The building's fire protection system "remains inoperable" and raw sewage in 122-126 Marianna St. is "endangering tenants," according to a city inspection report filed in court.
"The biggest concern is significant fire concerns; they need to be attended to immediately," said city attorney Vincent Phelan.
Phelan said Helen Doss, the Utica, N.Y. woman listed in court records as the building's owner, was served with an order last month to address problems in the building outlined in an Oct. 18 city complaint. District Court Judge Stacy Fortes issued a warrant for Doss' arrest last Thursday after she failed to attend a court hearing on a city failing to abate a private health nuisance complaint.
"She's ignored orders from the Health Department," Phelan said. Attempts to locate and contact Doss on Monday were unsuccessful, but Phelan said Doss received a copy of the city cleanup order in person last month from city inspector Andrew Young.
City Inspectional Services Department records detail an Oct. 17 complaint about no heat, mice, roaches and "many code issues" in 122-126 Marianna.
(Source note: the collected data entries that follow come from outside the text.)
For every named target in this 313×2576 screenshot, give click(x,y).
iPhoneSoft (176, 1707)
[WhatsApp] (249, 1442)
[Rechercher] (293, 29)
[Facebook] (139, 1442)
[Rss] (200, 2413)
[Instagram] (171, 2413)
Inspectors confirmed the complaints that day and a week later when Young outlined 14 violations in a letter listing Doss as the building's trustee.
In addition to raw sewage, the letter noted missing smoke and carbon monoxide detectors, hanging and exposed wires, "excessive rodent feces in basement" and no current certificates of inspection for building apartments.
Code violations carry a $1,000 fine and possible imprisonment, according to Young's letter.
Phelan and Ward 3 City Councilor Darren Cyr said 122-126 Marianna faces foreclosure, and said the building and its owners are well known to the city.
"Every few months I've got to call the Health Department because the neighbors call me. It's a blight on the neighborhood," Cyr said.
He said the city has "several options" for dealing with the building and its problems. The building will be razed if the council passes a demolition order, and the city will take it over and collect rent from the tenants if officials seek court approval to take the property by receivership.